The Israel-Hezbollah escalation has arrived. What next for the Middle East?

The Israel-Hezbollah escalation has arrived. What next for the Middle East?


The escalation that long felt inevitable arrived in a blaze of cross-border attacks over the weekend, but a Middle East on edge woke Monday having escaped all-out war — for now at least.

The intense exchange between Israel and Hezbollah followed weeks of threats that stoked fears a wider regional conflict.

And on Sunday the U.S. ally launched what it said were pre-emptive strikes on southern Lebanon after detecting preparations for a “large-scale” attack by the Iran-backed militant group.

Hezbollah then launched hundreds of rockets and drones and claimed to have hit a military intelligence base near Tel Aviv — revenge, it said, for the assassination of a senior commander last month in Beirut.

It was the heaviest fire the two sides have traded in ten months of simmering conflict.

But both Israel and Hezbollah quickly signaled they were happy to leave things there, for now. Tehran, reiterating its own vow of “definitive” retaliation against Israel, touted the Hezbollah attacks as a success. And Washington voiced continued hope for efforts to secure a cease-fire in Gaza.

“The exchange of fire alongside the Israeli-Lebanese border … and the post-strike messages from both Israel and Hezbollah seemingly indicate neither is interested in an all-out war,” Avi Melamed, a former Israeli intelligence official and negotiator, said in an analysis shared with NBC News on Sunday.

He said the round of violence could bring some “calm to the region” and “bring an end to the anxious period of waiting for rounds of retaliatory strikes that could very well have led to an all-out war.”

The escalation came amid ongoing talks in Egypt’s capital, Cairo, to negotiate a deal between Israel and Hamas that would end the fighting in Gaza and secure the release of hostages held by Hamas in the Palestinian enclave.

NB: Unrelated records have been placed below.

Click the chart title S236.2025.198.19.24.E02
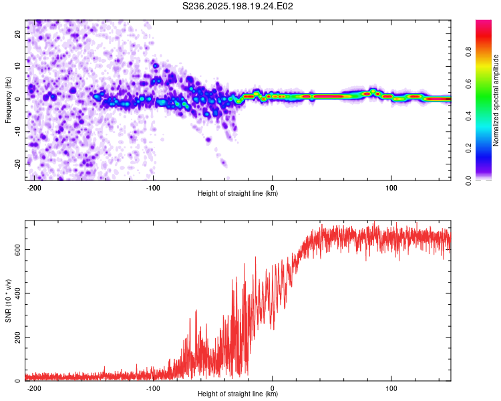pos(237,6)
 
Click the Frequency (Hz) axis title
pos(8,100)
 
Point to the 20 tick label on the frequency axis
pos(18,33)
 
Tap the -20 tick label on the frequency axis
pos(18,164)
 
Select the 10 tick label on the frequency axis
pos(18,66)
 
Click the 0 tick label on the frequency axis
pos(18,99)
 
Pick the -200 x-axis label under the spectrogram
pos(33,188)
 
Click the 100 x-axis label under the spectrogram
pos(391,188)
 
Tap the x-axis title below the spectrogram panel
pos(238,193)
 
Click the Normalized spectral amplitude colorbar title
pos(496,100)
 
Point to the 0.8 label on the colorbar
pos(468,52)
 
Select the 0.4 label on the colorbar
pos(468,116)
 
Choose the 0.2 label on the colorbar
pos(468,148)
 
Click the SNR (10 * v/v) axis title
pos(8,301)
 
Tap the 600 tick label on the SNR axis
pos(18,250)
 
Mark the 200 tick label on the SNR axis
pos(18,337)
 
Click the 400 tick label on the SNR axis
pos(18,293)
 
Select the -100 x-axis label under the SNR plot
pos(153,388)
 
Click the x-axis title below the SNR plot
pos(238,394)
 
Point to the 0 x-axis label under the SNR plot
pos(273,388)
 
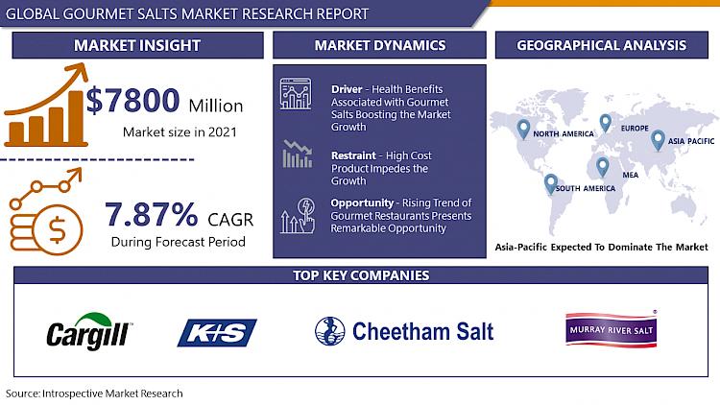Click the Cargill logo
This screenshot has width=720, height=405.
coord(89,331)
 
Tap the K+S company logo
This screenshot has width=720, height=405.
coord(217,332)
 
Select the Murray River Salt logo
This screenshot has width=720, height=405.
coord(612,329)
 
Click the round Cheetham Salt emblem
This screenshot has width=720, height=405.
coord(329,331)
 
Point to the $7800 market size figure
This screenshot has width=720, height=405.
coord(132,101)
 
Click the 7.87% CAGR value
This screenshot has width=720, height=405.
coord(152,214)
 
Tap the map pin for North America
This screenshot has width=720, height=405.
coord(523,130)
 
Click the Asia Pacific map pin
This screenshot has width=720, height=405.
coord(658,140)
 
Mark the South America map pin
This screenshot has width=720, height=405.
coord(551,184)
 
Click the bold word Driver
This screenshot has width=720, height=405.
coord(347,89)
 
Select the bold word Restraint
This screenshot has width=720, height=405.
coord(353,155)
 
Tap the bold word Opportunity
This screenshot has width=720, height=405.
coord(362,202)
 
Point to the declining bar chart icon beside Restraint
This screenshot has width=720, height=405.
coord(297,154)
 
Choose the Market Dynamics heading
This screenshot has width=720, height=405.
coord(380,45)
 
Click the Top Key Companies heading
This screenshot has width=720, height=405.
coord(361,275)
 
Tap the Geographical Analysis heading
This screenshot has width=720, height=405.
coord(602,45)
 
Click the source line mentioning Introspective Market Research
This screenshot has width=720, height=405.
coord(94,393)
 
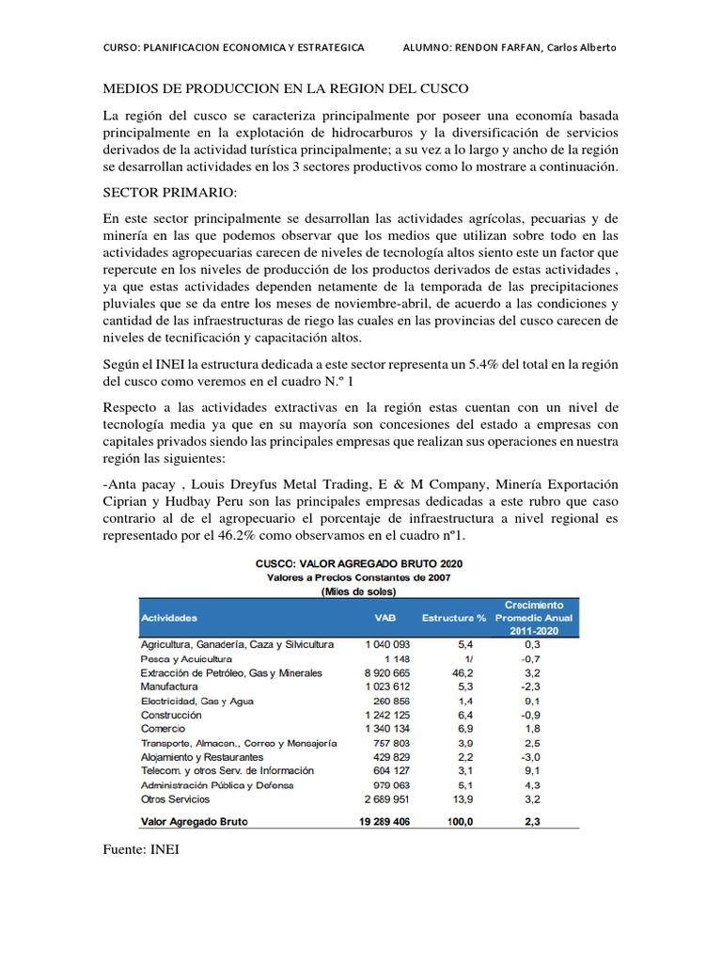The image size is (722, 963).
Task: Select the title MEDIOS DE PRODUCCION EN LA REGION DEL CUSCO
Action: click(285, 88)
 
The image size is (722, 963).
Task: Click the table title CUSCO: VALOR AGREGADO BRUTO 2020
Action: click(360, 562)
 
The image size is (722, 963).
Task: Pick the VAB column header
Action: click(385, 619)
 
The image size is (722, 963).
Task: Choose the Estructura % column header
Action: click(453, 619)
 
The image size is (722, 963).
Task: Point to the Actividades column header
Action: click(169, 619)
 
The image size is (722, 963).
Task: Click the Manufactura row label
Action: click(169, 687)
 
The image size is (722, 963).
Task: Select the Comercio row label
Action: click(163, 729)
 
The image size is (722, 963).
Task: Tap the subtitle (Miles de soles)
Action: click(360, 592)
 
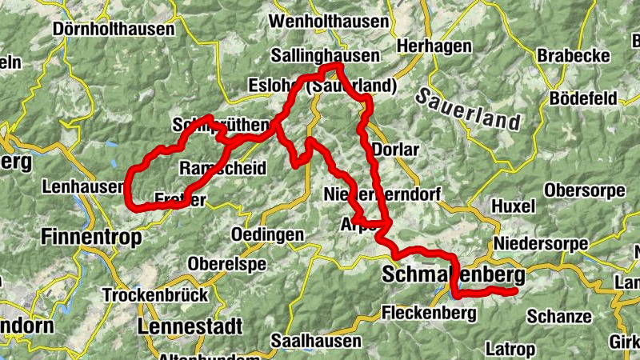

The high-level talks in Cairo ended on Sunday without any final agreement, though they’re expected to continue at lower levels over the coming days in an effort to close remaining gaps in the negotiations. The talks “have been constructive and were conducted in a spirit on all sides to reach a final and implementable agreement,” a U.S. official told NBC News.

In an address to Lebanese civilians on Sunday, Hezbollah leader Hassan Nasrallah said the group had delayed its response to commander Fuad Shukr’s assassination in order to allow negotiations to continue, and had no intention of targeting civilian infrastructure.

Now, Nasrallah said, “Lebanon can rest.” But he warned that if the results of Sunday’s operation were “not sufficient, we reserve the right to respond.”

Hezbollah, which has the largest missile arsenal of any non-state actor in the world according to weapons watchdogs, has previously said it would halt its attacks on Israel if a cease-fire deal is struck.

Israel Defense Forces spokesman Nadav Shoshani said Hezbollah’s attack might have appeared more subdued due to what Israel has described as its pre-emptive strike carried out by dozens of fighter jets.

“That’s part of why their attack seemed smaller than what it was and our readiness in our aerial defense systems,” Shoshani told NBC News.

Hezbollah said it ultimately fired around 320 Katyusha rockets toward 11 Israeli bases and military sites.

Israeli Prime Minister Benjamin Netanyahu warned at the beginning of a cabinet meeting in Tel Aviv that Sunday’s hostilities were “not the end,” however,

Iran, which has vowed its own retaliation against Israel for the assassinations of Shukr and Hamas political leader Ismail Haniyeh, has yet to act.

Israel, which typically remains silent on targeted assassinations, has not publicly claimed responsibility for the killings, but is widely believed to have carried them out.

The country’s new foreign minister, Abbas Aragchi, said late Sunday that Iran’s response “is definitive and will be measured and calculated.” And early Monday his spokesman praised the Hezbollah attack as highlighting that Israel has lost its “deterrence power.”

“Despite the comprehensive support of states like the United States, Israel could not predict the time and place of a limited and managed response by the resistance,” foreign ministry spokesman Nasser Kanaani wrote on X.